==== Provided records
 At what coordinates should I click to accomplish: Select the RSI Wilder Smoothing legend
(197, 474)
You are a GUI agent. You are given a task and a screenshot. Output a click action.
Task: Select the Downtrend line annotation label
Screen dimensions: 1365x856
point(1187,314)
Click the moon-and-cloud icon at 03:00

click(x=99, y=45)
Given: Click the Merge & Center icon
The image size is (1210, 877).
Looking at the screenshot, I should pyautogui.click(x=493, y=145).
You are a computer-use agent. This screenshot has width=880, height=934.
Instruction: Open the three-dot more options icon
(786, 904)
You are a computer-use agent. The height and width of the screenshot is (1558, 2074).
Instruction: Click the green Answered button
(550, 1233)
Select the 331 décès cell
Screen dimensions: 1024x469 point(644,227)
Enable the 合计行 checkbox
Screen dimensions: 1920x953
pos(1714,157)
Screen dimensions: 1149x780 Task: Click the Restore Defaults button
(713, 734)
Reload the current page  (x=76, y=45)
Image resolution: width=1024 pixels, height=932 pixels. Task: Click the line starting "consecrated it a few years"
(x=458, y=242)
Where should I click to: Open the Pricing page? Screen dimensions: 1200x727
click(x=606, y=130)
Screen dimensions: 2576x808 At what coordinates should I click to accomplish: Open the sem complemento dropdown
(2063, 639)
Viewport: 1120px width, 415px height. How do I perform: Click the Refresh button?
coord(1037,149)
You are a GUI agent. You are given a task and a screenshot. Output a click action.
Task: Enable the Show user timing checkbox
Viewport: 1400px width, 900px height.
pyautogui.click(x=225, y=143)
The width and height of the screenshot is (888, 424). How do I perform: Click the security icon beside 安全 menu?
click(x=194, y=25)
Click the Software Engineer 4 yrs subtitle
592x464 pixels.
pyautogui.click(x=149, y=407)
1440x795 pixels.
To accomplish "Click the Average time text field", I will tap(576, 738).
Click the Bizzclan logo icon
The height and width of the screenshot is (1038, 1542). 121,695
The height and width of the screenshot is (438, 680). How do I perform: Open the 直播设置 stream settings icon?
========
Activity —
The expected output is one number, the tally of lines above containing "agent".

Exercise solution —
4